Hoping to build stronger links to the government and address concerns about plastic pollution, China's thermoforming industry is forming an ambitious new association aimed at boosting recycling and helping companies upgrade.
Leaders of the China Thermoforming Association said their new group wants to work on several fronts, including building a recycling demonstration base, working with the government on skilled worker shortages and creating national standards for thermoformed products.
"We hope to show [the] government that thermoformed plastic products can be still environmentally friendly if we do recycling systems correctly or [use] biodegradable thermoforming materials," said CTFA President Ben Ho, and an executive in the country's plastics machinery industry.
"We can force the machine makers to have higher standards, and we can help China reduce its plastic pollution," he said.
CTFA believes the thermoforming sector has a good story to tell about its products, but with China getting tougher on plastics in the environment — from banning imports of overseas plastic scrap to limiting plastic bags in Chinese grocery stores — the industry wants to step ahead of any concerns around its thermoformed packaging in food containers, consumer products and other applications.

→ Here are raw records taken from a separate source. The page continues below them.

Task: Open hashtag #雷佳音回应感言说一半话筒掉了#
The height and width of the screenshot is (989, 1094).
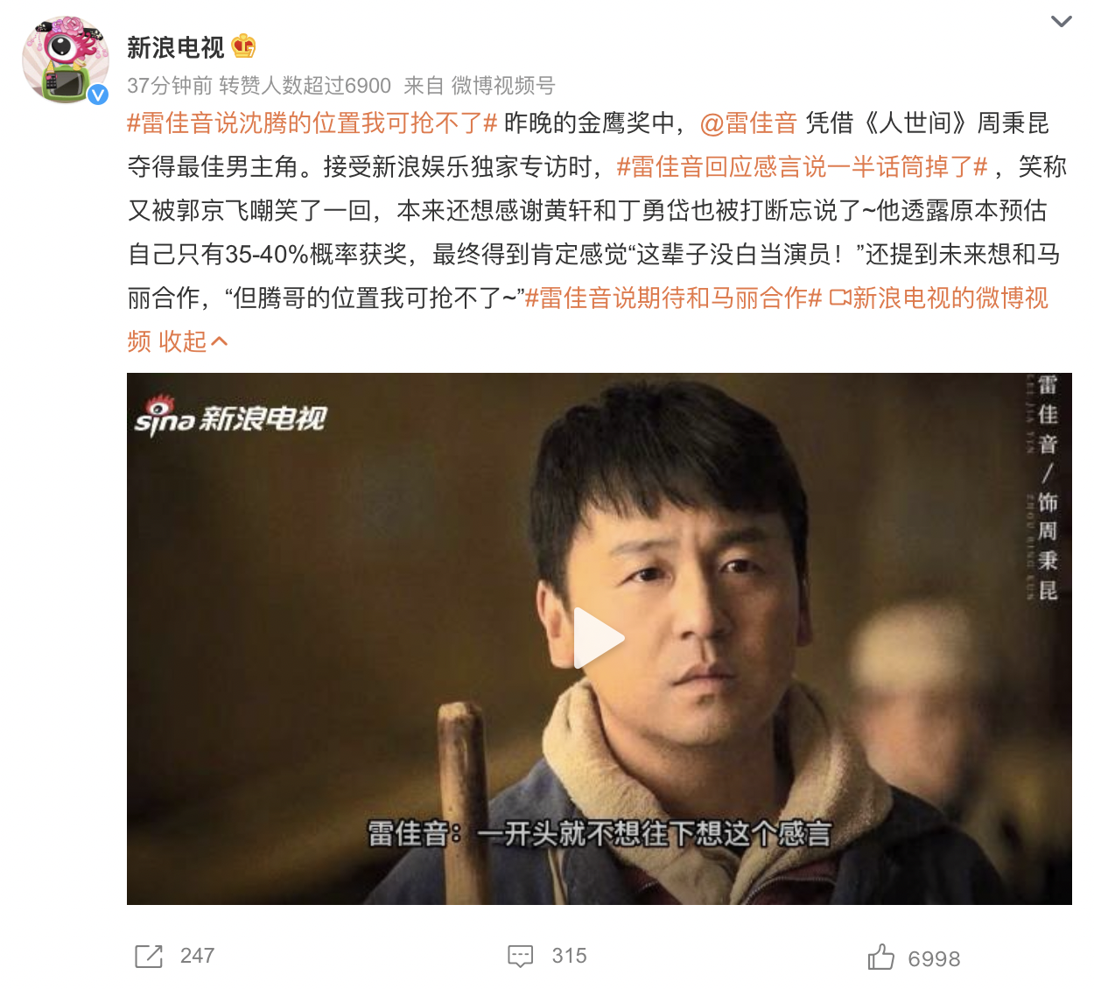Action: tap(803, 167)
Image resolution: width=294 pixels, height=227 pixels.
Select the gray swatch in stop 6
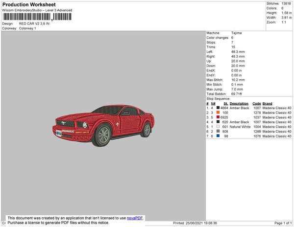pos(218,132)
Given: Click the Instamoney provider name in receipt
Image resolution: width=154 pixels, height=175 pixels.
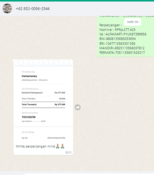Looking at the screenshot, I should coord(29,76).
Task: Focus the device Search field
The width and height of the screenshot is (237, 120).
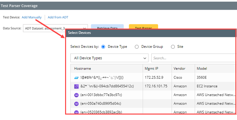Action: 194,58
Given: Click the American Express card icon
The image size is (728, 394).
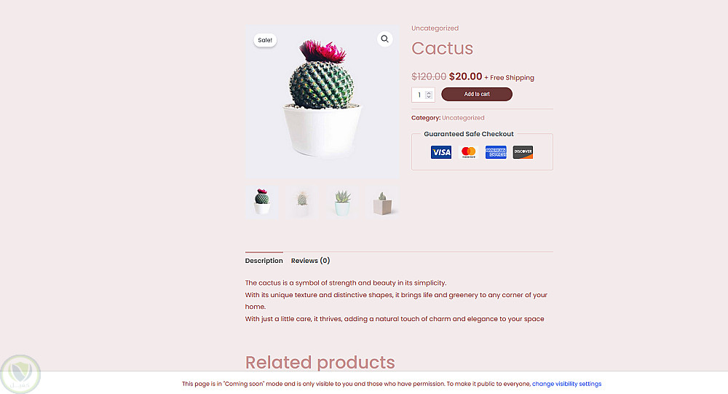Looking at the screenshot, I should pos(496,152).

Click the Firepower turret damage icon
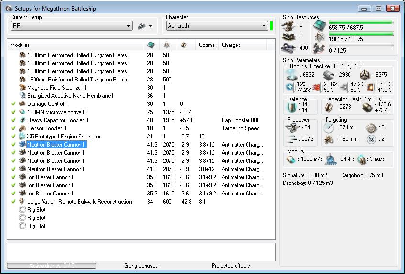[291, 127]
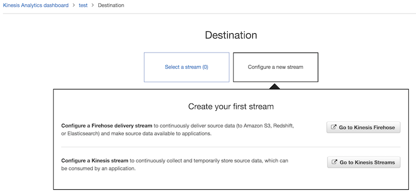
Task: Click the external-link icon on Kinesis Firehose button
Action: pos(334,127)
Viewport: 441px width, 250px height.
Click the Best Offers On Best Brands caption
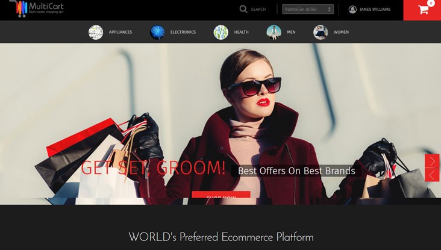click(296, 170)
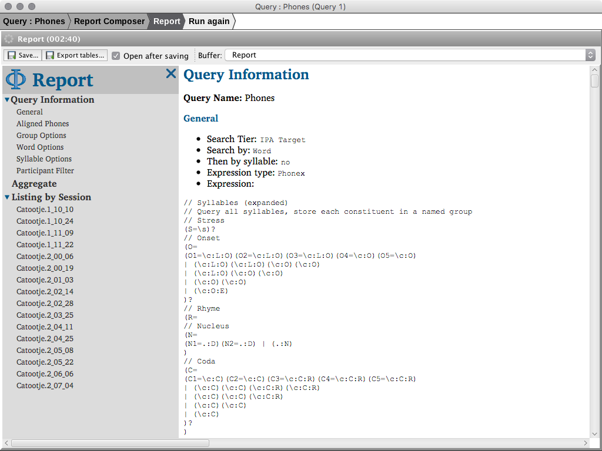Image resolution: width=602 pixels, height=451 pixels.
Task: Select the Aggregate sidebar heading
Action: [34, 184]
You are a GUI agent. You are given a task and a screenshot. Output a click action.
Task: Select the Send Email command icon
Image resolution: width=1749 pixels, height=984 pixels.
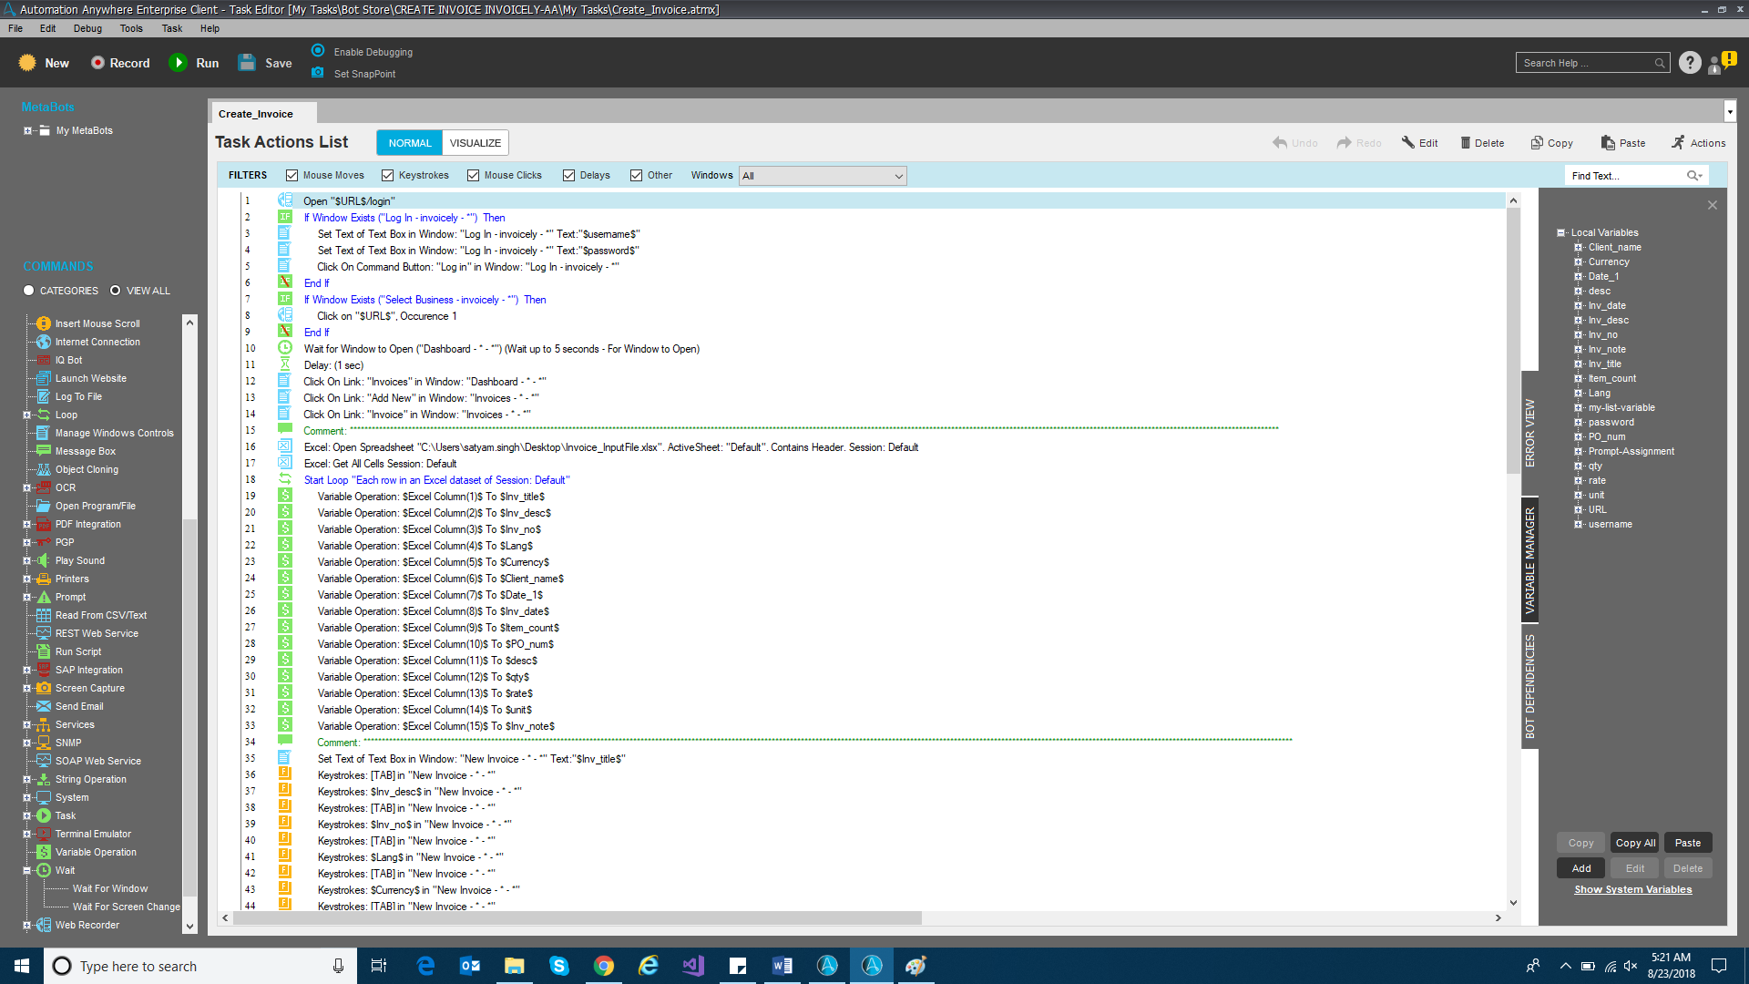click(43, 706)
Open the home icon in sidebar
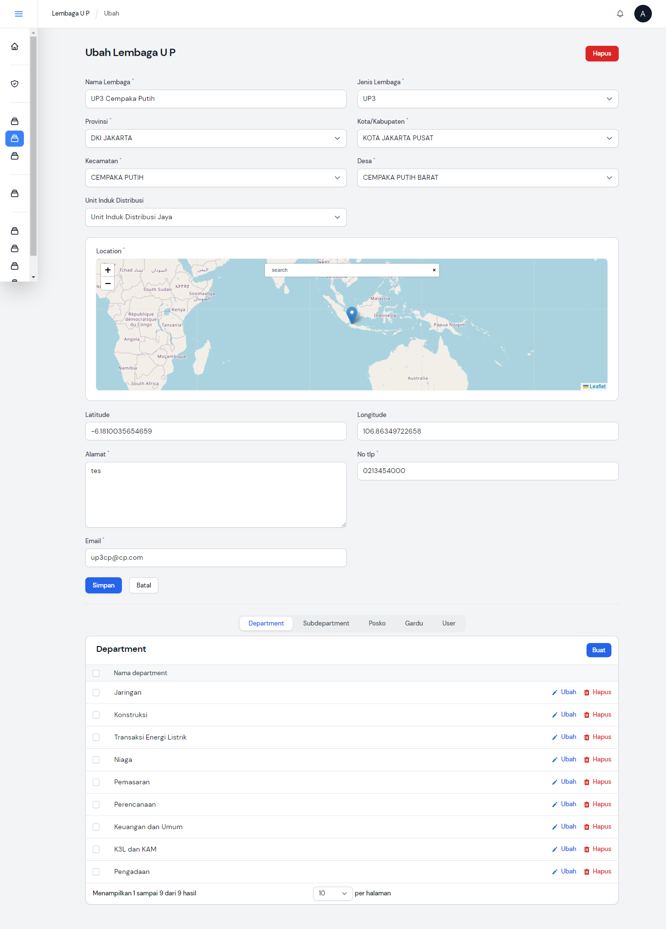This screenshot has width=666, height=929. click(15, 46)
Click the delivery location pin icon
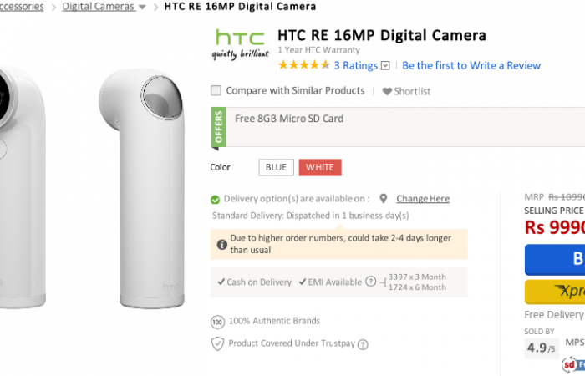 click(383, 199)
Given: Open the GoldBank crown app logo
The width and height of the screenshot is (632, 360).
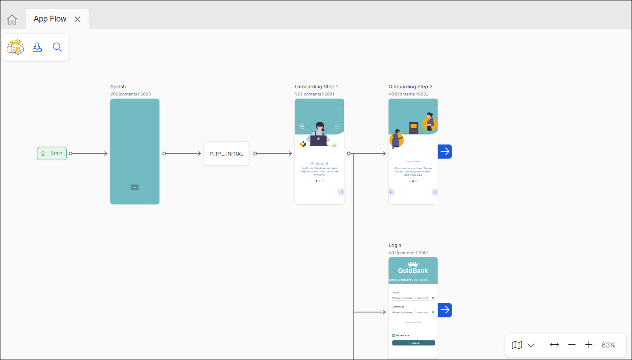Looking at the screenshot, I should pyautogui.click(x=15, y=47).
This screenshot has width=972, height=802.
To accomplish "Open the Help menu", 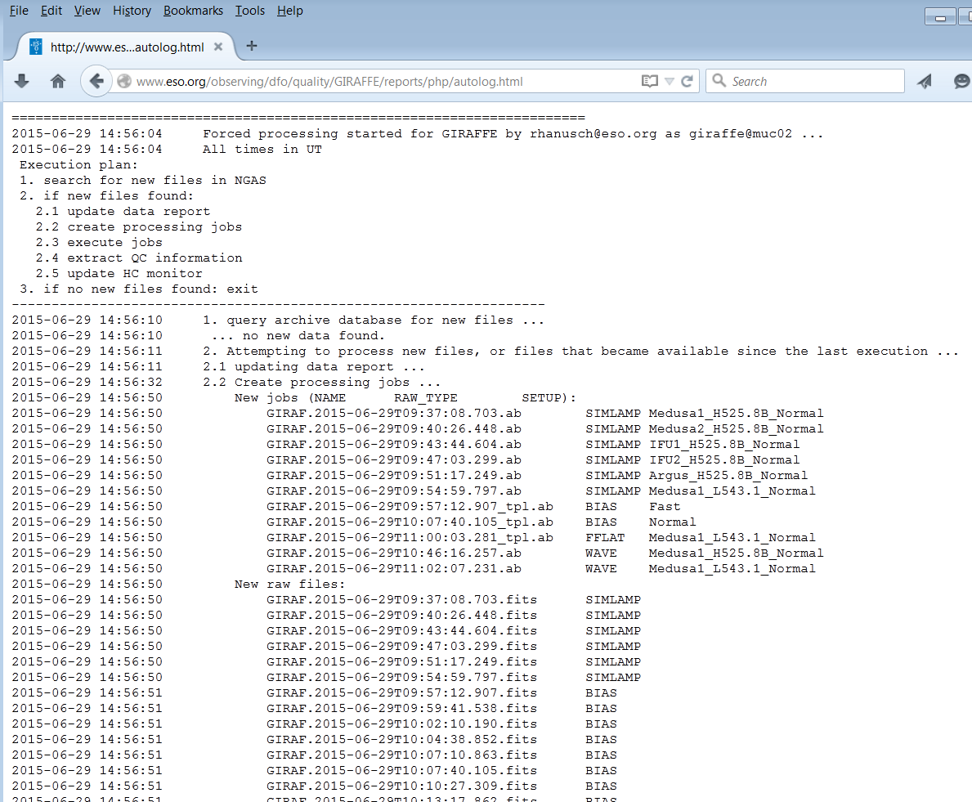I will (x=289, y=11).
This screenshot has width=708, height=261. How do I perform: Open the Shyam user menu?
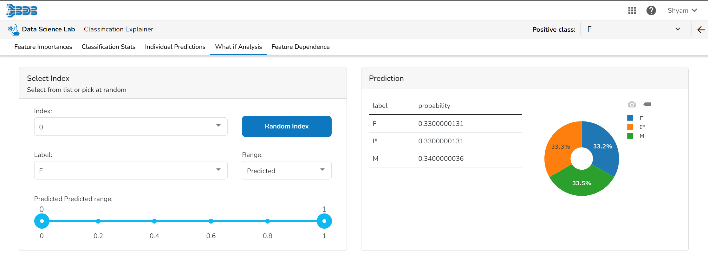(x=682, y=10)
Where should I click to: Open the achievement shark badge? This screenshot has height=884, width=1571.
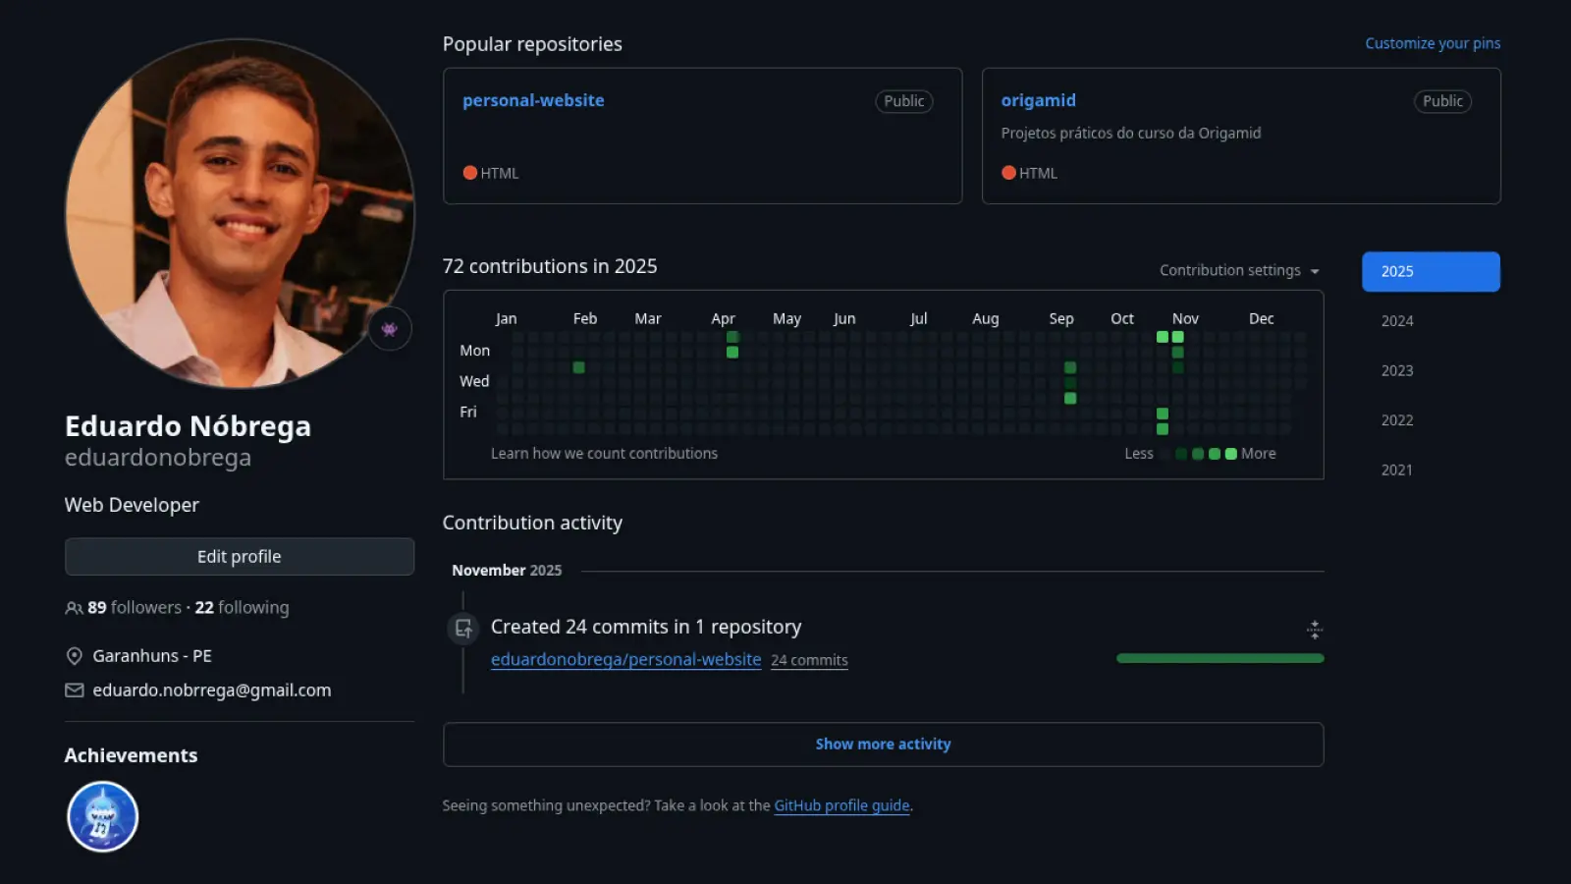(102, 816)
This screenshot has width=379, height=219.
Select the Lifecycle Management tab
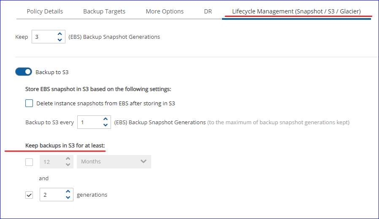point(296,11)
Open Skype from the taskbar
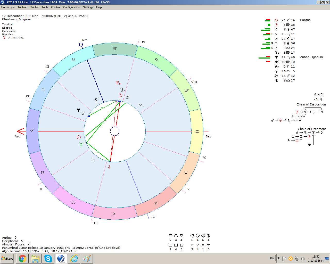 click(x=48, y=258)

Ho, who also is president of GSR International (Haining) Ltd., the sole sales agent in China for German thermoforming equipment maker Illig Maschinenbau GmbH, said the group wants to set up a demonstration base in eastern China to model best practices across the supply chain.
He said that would include all segments of the industry, from resin, extrusion, thermoforming, tooling, printing and packaging to recycling.
"We try to reduce the harm to the environment," he said, and that means "modern, clean production of machines with international standards, creating a national hygiene standard, and a closed loop recycling system with the government."
The group publicly launched at Chinaplas in April and has an annual budget of about 1.5 million Chinese yuan ($218,000). Ho was interviewed in early August.
Beyond trying to better address environmental issues, Ho said education is a priority. The industry does not have enough qualified thermoforming professionals.
CTFA will host a training program Sept. 24 at the Zhejiang Institute of Mechanical and Electrical Engineering, sponsored by 15 companies, among them China Petroleum and Chemical Corp. (Sinopec) and Chinese PET maker Zhejiang Wankai New Materials Co. Ltd.
"We aim to establish the first thermoforming education in China in the next three to five years," Ho said. "Until now we have no chance to find professional technicians for our industry. We pay a lot of money to bring injection industry professionals to work in thermoforming."
CTFA plans to establish courses at local universities, sponsor trainings and establish relationships between universities and machine makers, as well as try to link Chinese universities with European universities.
The goal is to promote growth by better standardizing the industry in China, Ho said.
"We need the government to make national standards," he said. "When the standards are higher, those producers with higher standards have better business. [Currently] we have big competition on price. People can't understand why your product is more expensive. We need to do it via national standards."